## GIVEN PASSAGE
⁂

Address
- 522 Wildwood Ave Jackson, Jackson County, Michigan, 49201 United States

District information
- Grades: Pre-Kindergarten-12
- Established: 1897
- Superintendent: Jeffrey Beal
- Schools: 13
- Budget: $95,049,000 2022-2023 expenditures
- NCES District ID: 2619620

Students and staff
- Students: 4,310 (2024-2025)
- Teachers: 259.34 FTE (2024-2025)
- Staff: 659.25 FTE (2024-2025)
- Student–teacher ratio: 16.62 (2024-2025)

Other information
- Website: www.jpsk12.org

= Jackson Public Schools (Michigan) =

School district in Michigan

Jackson Public Schools is a public school district in Jackson County, Michigan. It serves Jackson and parts of Blackman Township, Liberty Township, Napoleon Township, and Summit Township.

==History==
Schooling began in Jackson in 1831, when Miss Silence D. Blackman opened a school in her home for the community's children. By 1838, there were two school districts in the city, separated by the Grand River. The West Side High School's first graduating class was in 1871, and East Side High's was in 1876. The districts combined in 1897 and in 1908 a new high school was built at Washington Street at Jackson Street for the united district.

The present Jackson High School was built in 1927 and was renovated in 1999. Dave Fleming, the architect of the renovation, was awarded a Lifetime Viking award by the district in 2014.

⁂

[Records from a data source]
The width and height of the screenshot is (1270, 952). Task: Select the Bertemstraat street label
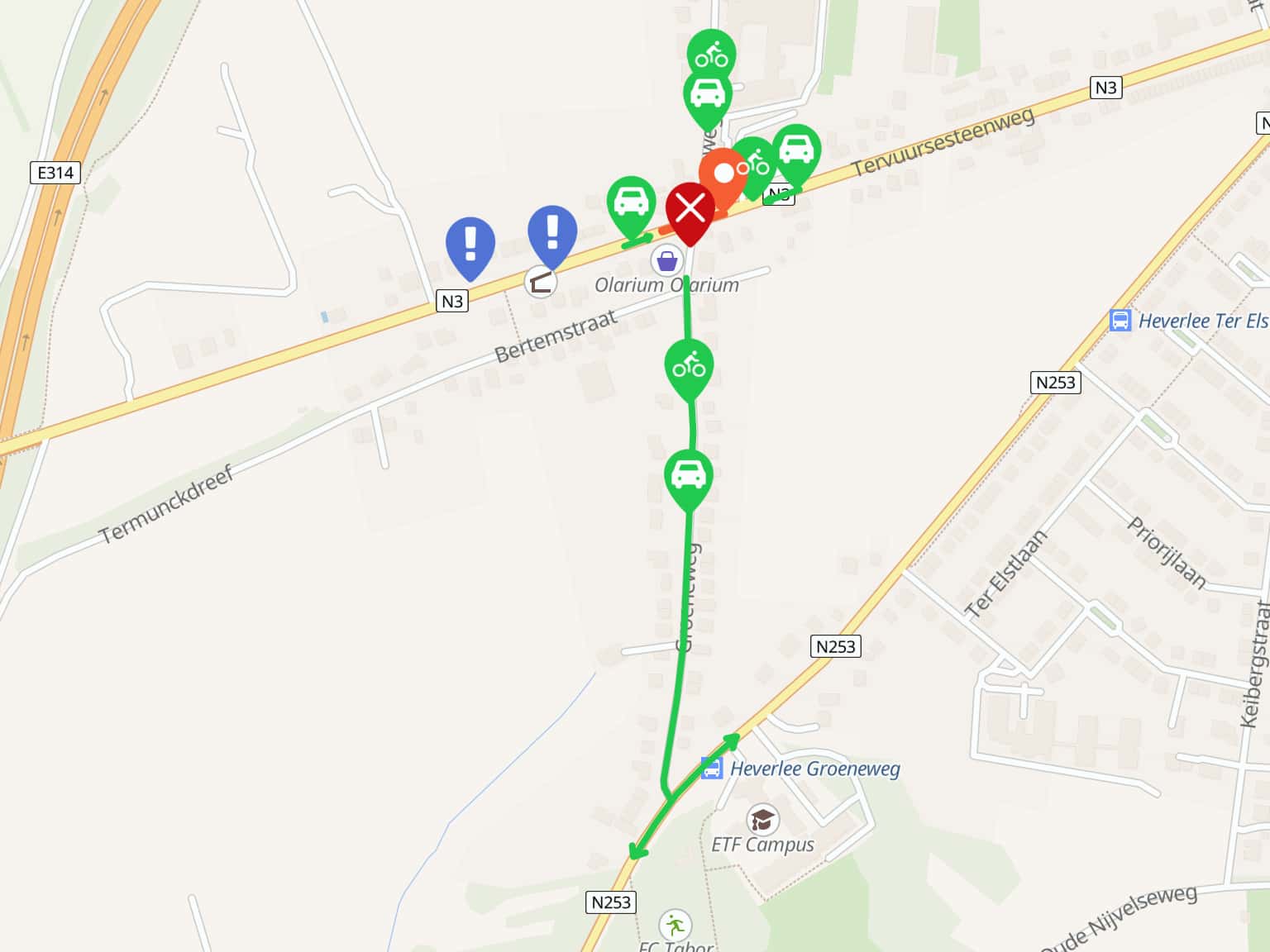pyautogui.click(x=556, y=337)
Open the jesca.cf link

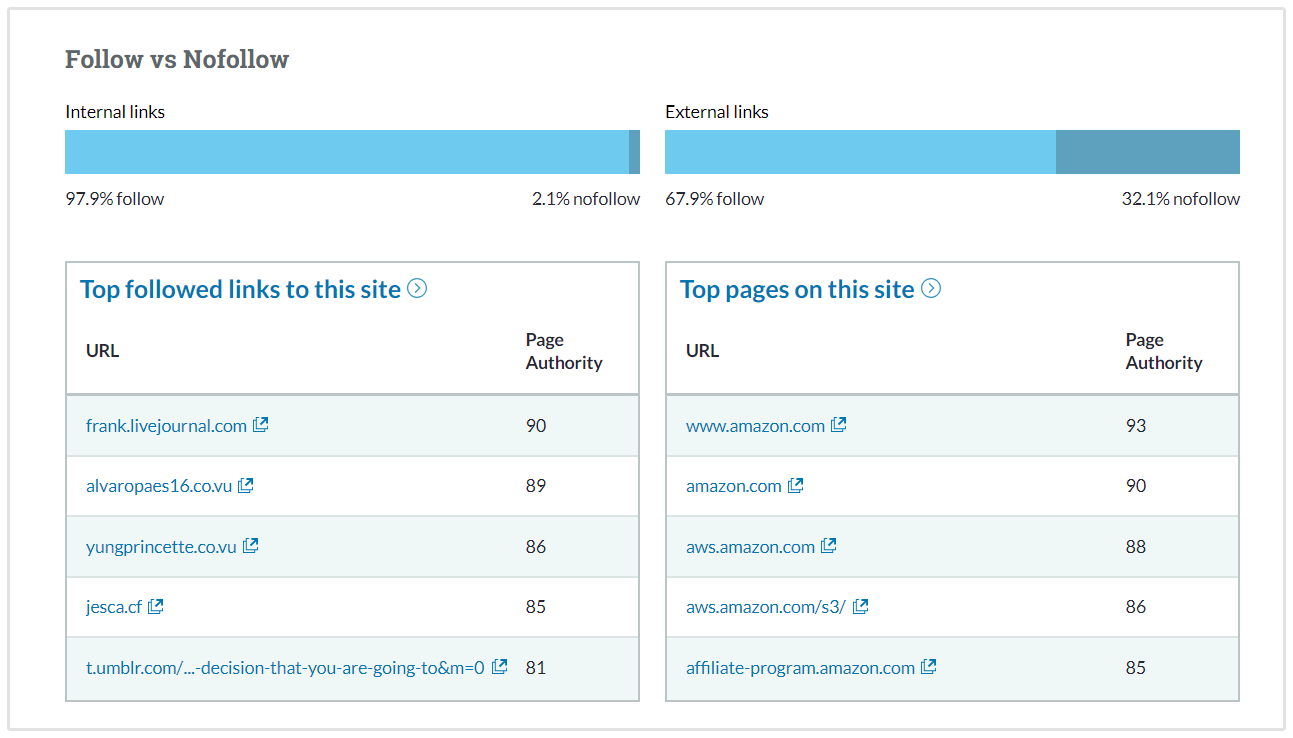(x=114, y=607)
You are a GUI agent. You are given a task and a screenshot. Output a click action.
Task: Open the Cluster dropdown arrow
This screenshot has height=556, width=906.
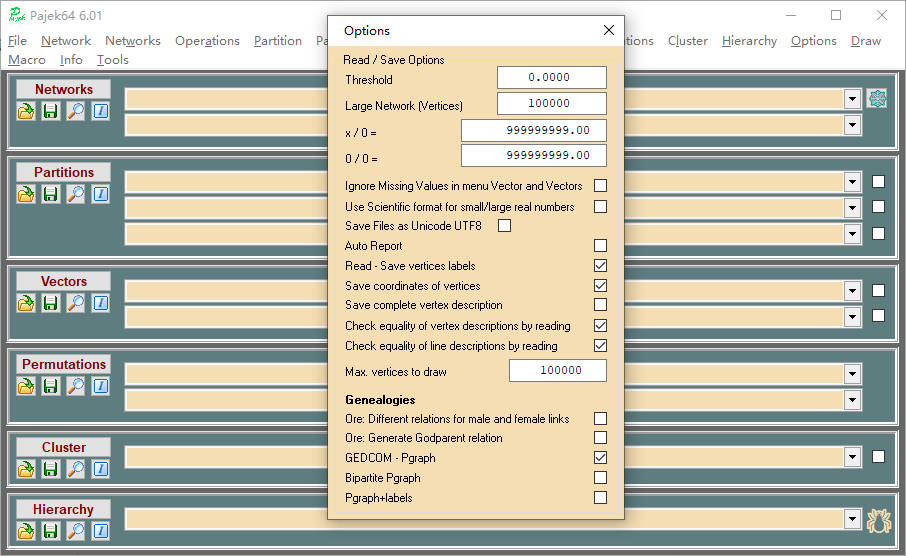click(852, 457)
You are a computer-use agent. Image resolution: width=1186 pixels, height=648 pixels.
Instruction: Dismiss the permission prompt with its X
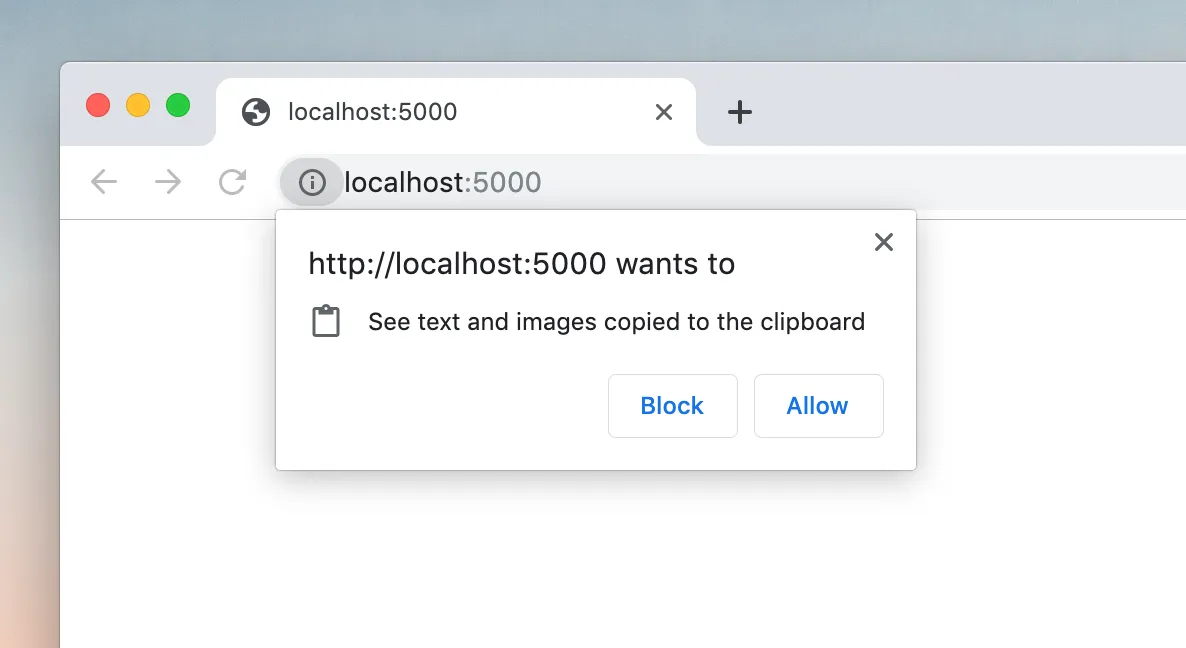click(x=883, y=242)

⁂

## PROBLEM STATEMENT
Repeat the part of the Jackson Public Schools text that opens with the words containing "- Staff: 659.25" and closes with "and Summit Township.". Please note that none of these lines are needed for what comes next.

## FULL ANSWER
- Staff: 659.25 FTE (2024-2025)
- Student–teacher ratio: 16.62 (2024-2025)

Other information
- Website: www.jpsk12.org

= Jackson Public Schools (Michigan) =

School district in Michigan

Jackson Public Schools is a public school district in Jackson County, Michigan. It serves Jackson and parts of Blackman Township, Liberty Township, Napoleon Township, and Summit Township.